10月は神無月と呼ばれ、日本中の神々が島根県の出雲大社に集まるとされることから「松前神楽の神様がこの福島に駆け付ける」という設定で、タイトルを「神在月」としました。福島町常磐井家が舞台の映画『神楽のまち』が世界映画祭で高く評価されたのは昭和35年。当時、戦後混迷の時代の人々の心をいかに神楽が癒し支えて居たのかが理解できます。いままた混沌とした世相にあたり「神楽の町」再生が必要不可欠と感じます。ここにその願いを込め、神在月かがり火神楽を企画し開催いたします。
<かがり火実行委員会代表 中塚徹朗>
◆日 時 平成22年10月10日(日)17時30分~19時30分
◆場 所 福島町 福島大神宮境内・相撲土俵ステージにて
◆布インスタレーション 長谷川雅志
◆神楽奏上 福島町松前神楽保存会
◆主催 かがり火実行委員会
<松 前 神 楽について>
松前藩が若狭(福井県)の武田氏の出であるため、京都方面の舞楽や、出雲神楽との関連が考えられます。又中世の頃、津軽や東北地方の神楽、番楽や山伏神楽が伝えられ、その影響も深いようです。また、能楽の要素も加わり独自に発展を遂げたと考えられております。
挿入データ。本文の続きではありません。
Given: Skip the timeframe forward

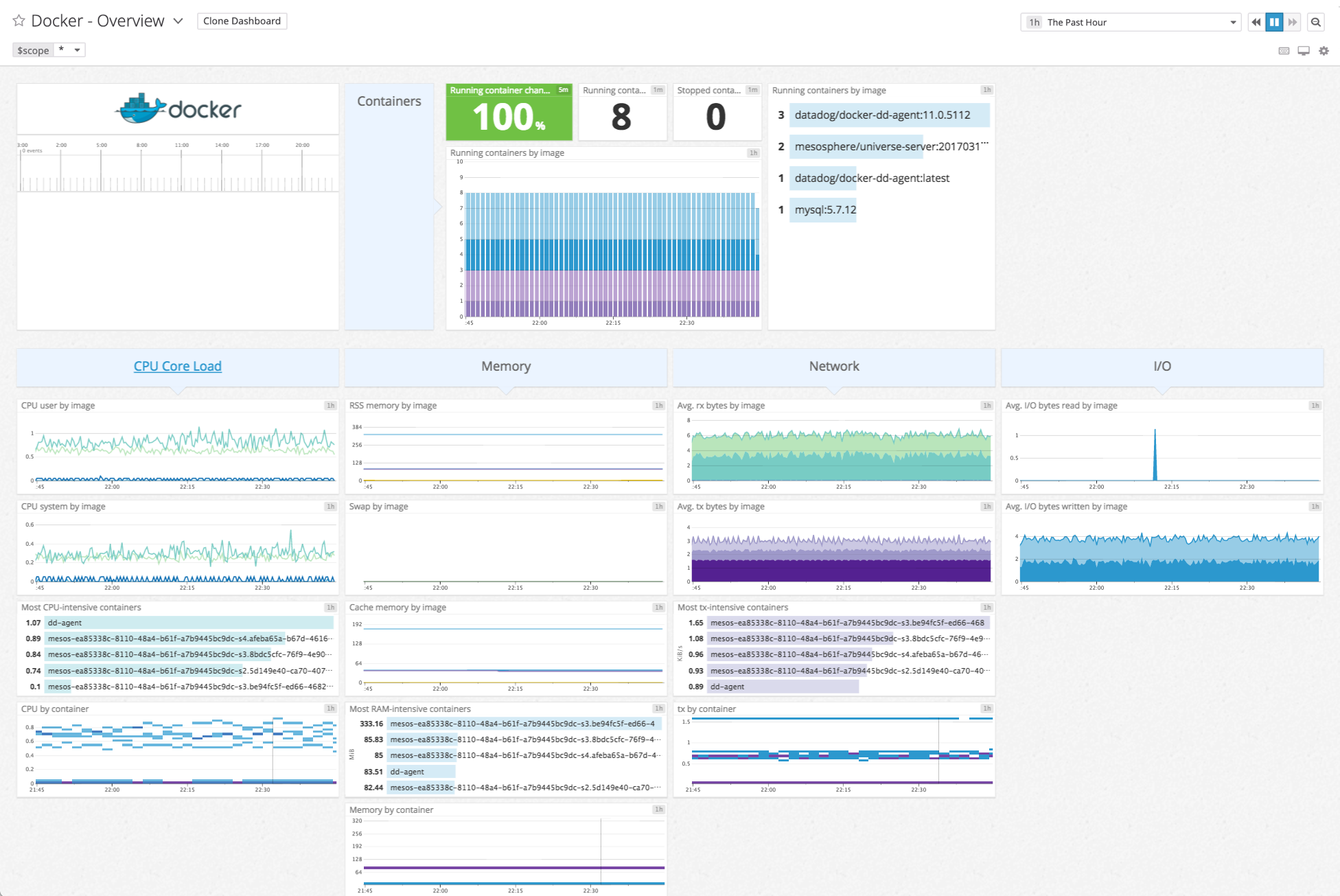Looking at the screenshot, I should click(x=1293, y=22).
1674年、松前藩第10代矩広(のりひろ)公の時代、松前藩主が斎主となり城内で神楽が舞われ、この時湯立て神事や舞楽など23手の神楽が舞われて居りました。その後、新たに考案された神楽が加わり現在の33座に定型化され、明治に至るまで藩の恒例行事として御城内で大神事が各年ごと継続されました。
当初、鰊お神楽・秋あじお神楽・お獅子お神楽などと呼ばれて居りましたが、松前神楽の名称が正式に使われ始めたのは、文化3年(1806年)からの事でした。
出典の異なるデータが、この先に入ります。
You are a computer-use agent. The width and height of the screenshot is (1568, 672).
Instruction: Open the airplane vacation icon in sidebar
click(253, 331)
松前神楽の基本は、神社祭式を折り込み鎮釜湯立の式の小神楽もととして編成、神前に向かい神歌を唱え、太鼓・小太鼓・手拍子・龍笛の演奏によって舞います。
体全体の動きに合わせて伴奏することが求められ、折り目正しく格調高い神事芸能です。<福島町松前神楽保存会>
< 松前神楽奏上 メニュー >
1)祝 詞(のりと) 舞
幣帛(みてぐら)舞又は榊(さかき)の葉をつけた御幣を持って舞うことから榊舞とも。この舞はその神社の斎主が神楽のはじめに舞う。神職が朝夕玉垣内に参進して、神域を祓い清め、神拝して御幣を奉るという、いわゆる神職の神明奉仕の姿を表した舞。
2)福 田(ふくだ) 舞
跡祓(あとはらい)舞(まい)とも。御幣を左右の手に持ち四方四隅を拝み、祓い清める舞で、田畑を踏み固め、干ばつ、暴風、水害、害虫の災いを除き五穀豊穣祈念する舞。
3)三 番 叟(さんばそう) 舞
背が低く顔黒き翁が、才智多い子孫に恵まれ、今なお健康長寿であることを喜び、腰を屈めながらも元気よく大地を踏みしめ舞い遊ぶ姿を表した、めでたい舞。家内の隆昌、子孫の繁栄を祝福した舞。
4)山 神(さんじん) 舞
「さんじん」又は「やまのかみ」とも。奥山の榊(さかき)葉を持ち山人を表せる素朴な舞。舞人が左右に腕を伸ばして鳥の翼のしぐさをまねるのは山伏神楽系統の流れか。
5)八 乙 女(やおとめ) 舞
先代、第16代宮司により復活を遂げた舞で、福島町松前神楽保存会だけが伝承している舞。(鈴上舞と同じく)神につかえる神子乙女の祝福の舞。
6)荒 馬(あらうま) 舞
松前遊(しょうぜんあそび)舞とも。城中神楽の際藩主の機嫌が悪いので、馬の好きな藩主を慰めるため、神主一同が即興的に舞ったといわれる舞。
7)神 遊(かんあそび) 舞
この舞は、天皇遊舞(てんのうあそびまい)とも云われ、胸当を被り長烏帽子、 白鉢巻、 白襷(たすき)、 一人三本、 一人二本の弓矢を負い、 左手に弓、 右手に玉鈴を持つ武神二人の舞。 この舞は松前家十世藩主矩広作と伝えられる。
8)獅 子(しし) 舞
12回手が変わるので12の手獅子舞とも。また1年12ヶ月有るので獅子の幕も12反(約8メートル)ある。獅子頭は黒塗低額鹿系統の獅子頭で、十二反の黒地に白の日月を染抜いた幕。麻糸の尾。